Flexport, the digital freight forwarder disrupting global trade, projects profitability in 2025 following the $250M sale of Convoy and aims for organic growth in 2026. With a $10B valuation, expanding market share, and AI‑driven logistics solutions, Flexport is redefining supply chain management and proving that tech can transform shipping.
Flexport’s journey from a scrappy startup to a global logistics powerhouse highlights how technology can modernize one of the world’s oldest industries. Founded in 2013 by Ryan Petersen, Flexport began as a cloud‑based freight forwarder, offering businesses transparency and control over their supply chains.
Traditionally, shipping was plagued by inefficiency, paperwork, and hidden costs. Flexport digitized the process, enabling real‑time tracking, route optimization, and cost reduction. This innovation quickly attracted e‑commerce brands and Fortune 500 companies alike.

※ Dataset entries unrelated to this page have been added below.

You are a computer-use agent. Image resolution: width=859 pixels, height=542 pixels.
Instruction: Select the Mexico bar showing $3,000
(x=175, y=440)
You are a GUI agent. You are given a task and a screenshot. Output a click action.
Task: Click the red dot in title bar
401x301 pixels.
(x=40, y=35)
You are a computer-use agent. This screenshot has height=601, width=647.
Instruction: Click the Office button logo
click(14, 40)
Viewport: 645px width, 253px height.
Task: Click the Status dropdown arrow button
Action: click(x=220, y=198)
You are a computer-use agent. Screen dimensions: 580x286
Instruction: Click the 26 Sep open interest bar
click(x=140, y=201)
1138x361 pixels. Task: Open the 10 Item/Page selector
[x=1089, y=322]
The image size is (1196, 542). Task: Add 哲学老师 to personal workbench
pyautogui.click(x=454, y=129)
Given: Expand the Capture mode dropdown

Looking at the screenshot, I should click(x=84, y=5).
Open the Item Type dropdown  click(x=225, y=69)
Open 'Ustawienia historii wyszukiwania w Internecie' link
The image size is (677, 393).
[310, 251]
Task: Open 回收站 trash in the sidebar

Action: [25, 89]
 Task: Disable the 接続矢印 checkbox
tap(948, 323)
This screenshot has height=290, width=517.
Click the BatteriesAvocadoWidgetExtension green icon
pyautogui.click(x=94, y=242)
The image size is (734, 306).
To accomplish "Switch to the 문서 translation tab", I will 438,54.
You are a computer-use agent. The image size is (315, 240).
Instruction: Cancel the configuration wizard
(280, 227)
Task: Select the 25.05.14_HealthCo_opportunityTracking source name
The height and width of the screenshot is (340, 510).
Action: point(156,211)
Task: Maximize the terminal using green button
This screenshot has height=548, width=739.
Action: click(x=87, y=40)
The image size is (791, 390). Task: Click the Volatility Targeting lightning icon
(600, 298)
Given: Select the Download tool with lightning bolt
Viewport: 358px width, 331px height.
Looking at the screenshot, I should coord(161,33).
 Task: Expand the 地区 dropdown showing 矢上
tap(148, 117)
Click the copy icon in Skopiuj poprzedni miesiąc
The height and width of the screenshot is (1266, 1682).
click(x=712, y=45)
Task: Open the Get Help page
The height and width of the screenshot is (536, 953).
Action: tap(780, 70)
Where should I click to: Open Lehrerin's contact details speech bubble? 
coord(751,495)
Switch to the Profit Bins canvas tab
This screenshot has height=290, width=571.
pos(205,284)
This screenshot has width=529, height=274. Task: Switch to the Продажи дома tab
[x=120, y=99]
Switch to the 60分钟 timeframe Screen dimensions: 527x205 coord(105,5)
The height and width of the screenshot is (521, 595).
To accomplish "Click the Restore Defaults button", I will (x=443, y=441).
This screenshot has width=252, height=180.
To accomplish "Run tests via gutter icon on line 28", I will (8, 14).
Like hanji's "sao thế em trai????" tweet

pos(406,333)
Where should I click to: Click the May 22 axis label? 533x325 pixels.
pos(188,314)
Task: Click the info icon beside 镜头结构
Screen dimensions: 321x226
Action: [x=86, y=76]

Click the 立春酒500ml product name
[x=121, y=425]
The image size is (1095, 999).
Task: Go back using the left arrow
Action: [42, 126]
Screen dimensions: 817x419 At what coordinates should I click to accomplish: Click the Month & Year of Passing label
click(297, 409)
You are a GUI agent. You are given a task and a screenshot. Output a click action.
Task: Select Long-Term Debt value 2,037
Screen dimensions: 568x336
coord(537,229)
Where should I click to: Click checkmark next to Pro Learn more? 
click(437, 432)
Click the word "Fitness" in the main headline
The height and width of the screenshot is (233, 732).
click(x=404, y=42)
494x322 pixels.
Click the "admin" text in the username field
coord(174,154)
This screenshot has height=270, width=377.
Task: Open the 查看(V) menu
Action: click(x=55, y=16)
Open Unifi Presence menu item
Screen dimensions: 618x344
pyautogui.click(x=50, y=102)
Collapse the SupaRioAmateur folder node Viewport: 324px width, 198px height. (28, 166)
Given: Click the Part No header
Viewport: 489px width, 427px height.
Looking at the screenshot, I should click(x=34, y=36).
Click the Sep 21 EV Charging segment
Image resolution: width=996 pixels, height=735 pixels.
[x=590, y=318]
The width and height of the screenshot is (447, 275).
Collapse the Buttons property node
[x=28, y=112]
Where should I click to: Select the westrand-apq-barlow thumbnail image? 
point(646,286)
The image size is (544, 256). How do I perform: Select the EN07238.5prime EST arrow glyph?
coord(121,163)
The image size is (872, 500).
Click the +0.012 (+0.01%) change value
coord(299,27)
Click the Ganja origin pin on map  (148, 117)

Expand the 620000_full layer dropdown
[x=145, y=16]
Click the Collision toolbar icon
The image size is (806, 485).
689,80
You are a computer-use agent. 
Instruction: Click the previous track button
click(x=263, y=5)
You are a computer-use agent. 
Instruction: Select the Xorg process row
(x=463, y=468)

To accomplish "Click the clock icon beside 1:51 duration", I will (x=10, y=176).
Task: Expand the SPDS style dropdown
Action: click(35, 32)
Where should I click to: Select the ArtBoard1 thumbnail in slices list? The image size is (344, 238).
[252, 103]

In 2025, Flexport made headlines by selling its freight‑matching platform Convoy to DAT Freight & Analytics for $250M. Acquired during Convoy’s insolvency for just $16M, Flexport flipped the asset into a profitable exit. CEO Ryan Petersen confirmed that this sale pushed Flexport into profitability for 2025, covering its burn rate and setting the stage for sustainable growth.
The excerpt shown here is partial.